Esta espiritualidade do Advento, se assim podemos chamá-la, tem grande importância para as nossas vidas, porque Deus nos faz viver espiritualmente o que aconteceu com os homens do Antigo Testamento:
1º Por um lado, deixa-nos muito tempo nas nossas próprias misérias, para que as sintamos, as experimentemos em toda a sua profundidade e extensão. O Senhor quer que tenhamos a profunda convicção da nossa miséria, da necessidade absoluta que temos do Redentor, e que clamemos a Ele com veemência, com confiança. Primeira disposição do Advento: uma profunda humildade.

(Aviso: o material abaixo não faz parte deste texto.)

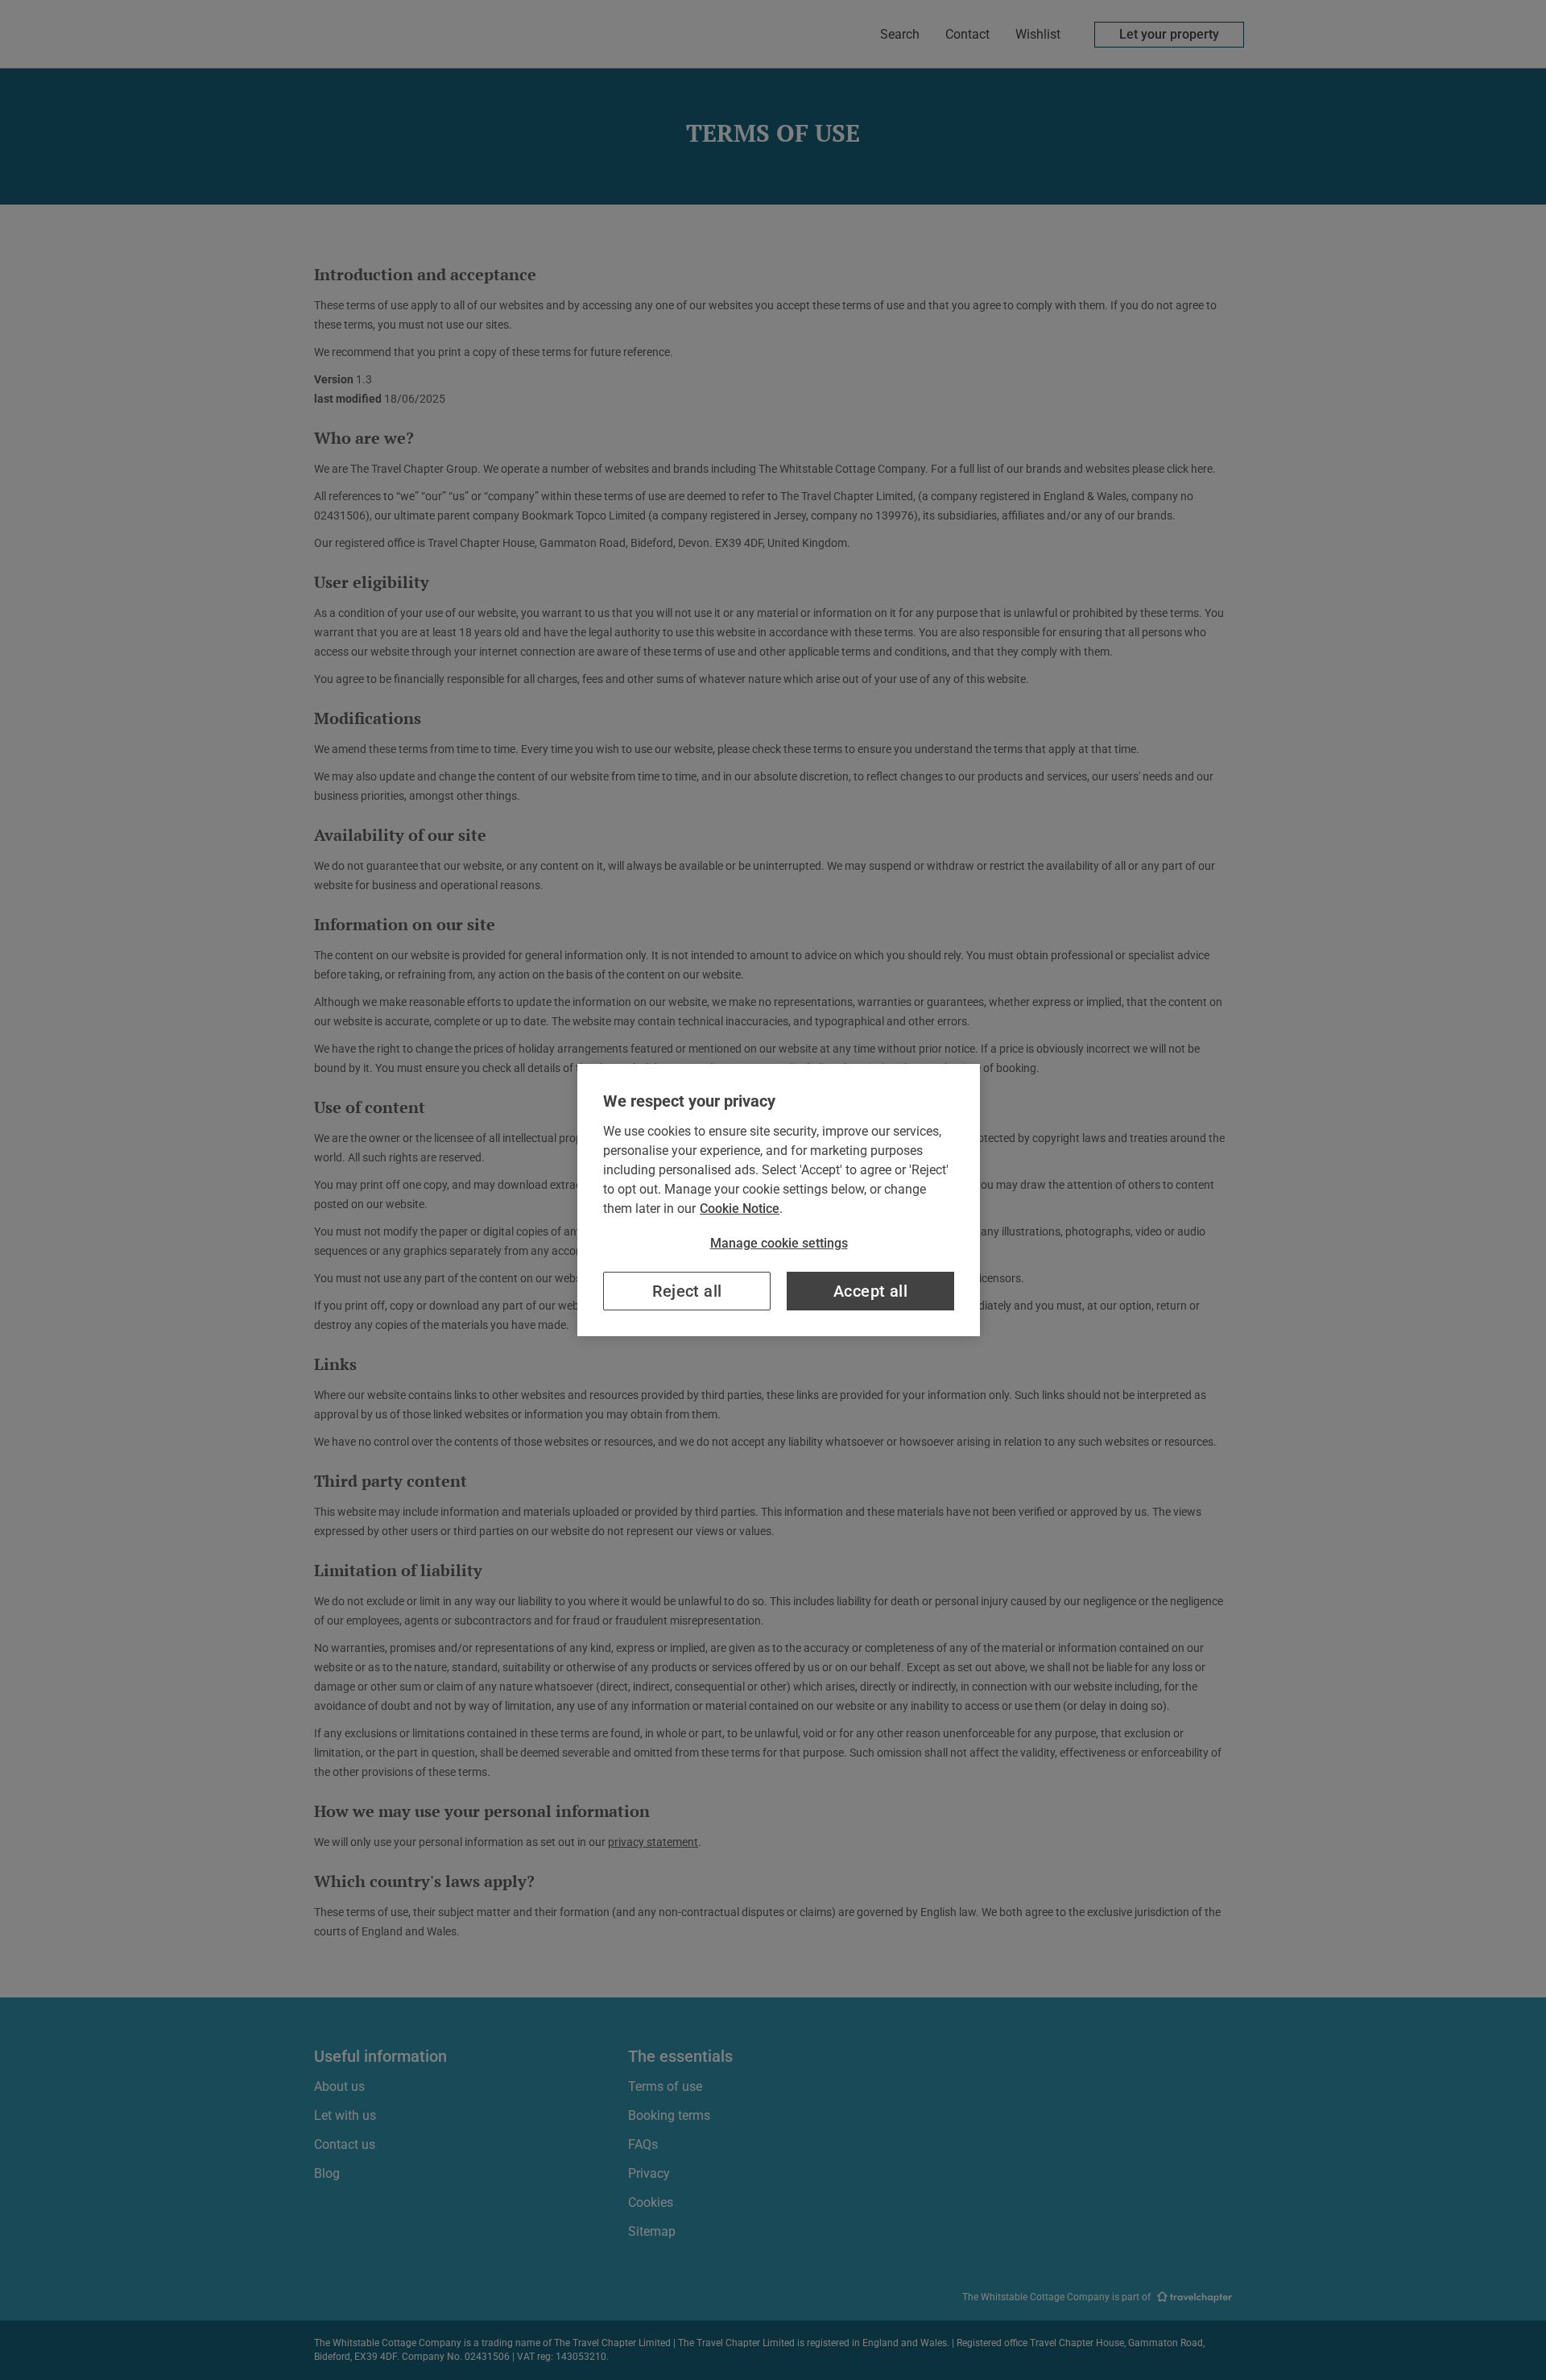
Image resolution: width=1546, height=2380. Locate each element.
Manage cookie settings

2º Por outro lado, sobre esta nossa profunda miséria, Deus tem planos salvíficos maravilhosos: tudo isso está envolto na bondade e misericórdia de Deus Pai, que deseja veementemente dar-nos o seu Filho, para que n'Ele encontremos tudo. Segunda disposição do Advento: uma grande confiança.
3º Finalmente, tal como na Encarnação, Deus colocará em contato a sua infinita misericórdia e omnipotência com a nossa miséria, com uma admirável suavidade: compreendendo-nos, compadecendo-se de nós, adaptando-se às nossas necessidades, às nossas aspirações. É claro que, para estabelecer este contato, Ele exige de nós a fé e o espírito de recolhimento, que é a terceira disposição do Advento.
Peçamos à Santíssima Virgem, que em nosso nome soube receber tão bem Jesus na sua primeira vinda, que nos conceda agora as suas mesmas disposições interiores, para que a sua vinda às nossas almas na santa festa do Natal seja proveitosa para nós.[1]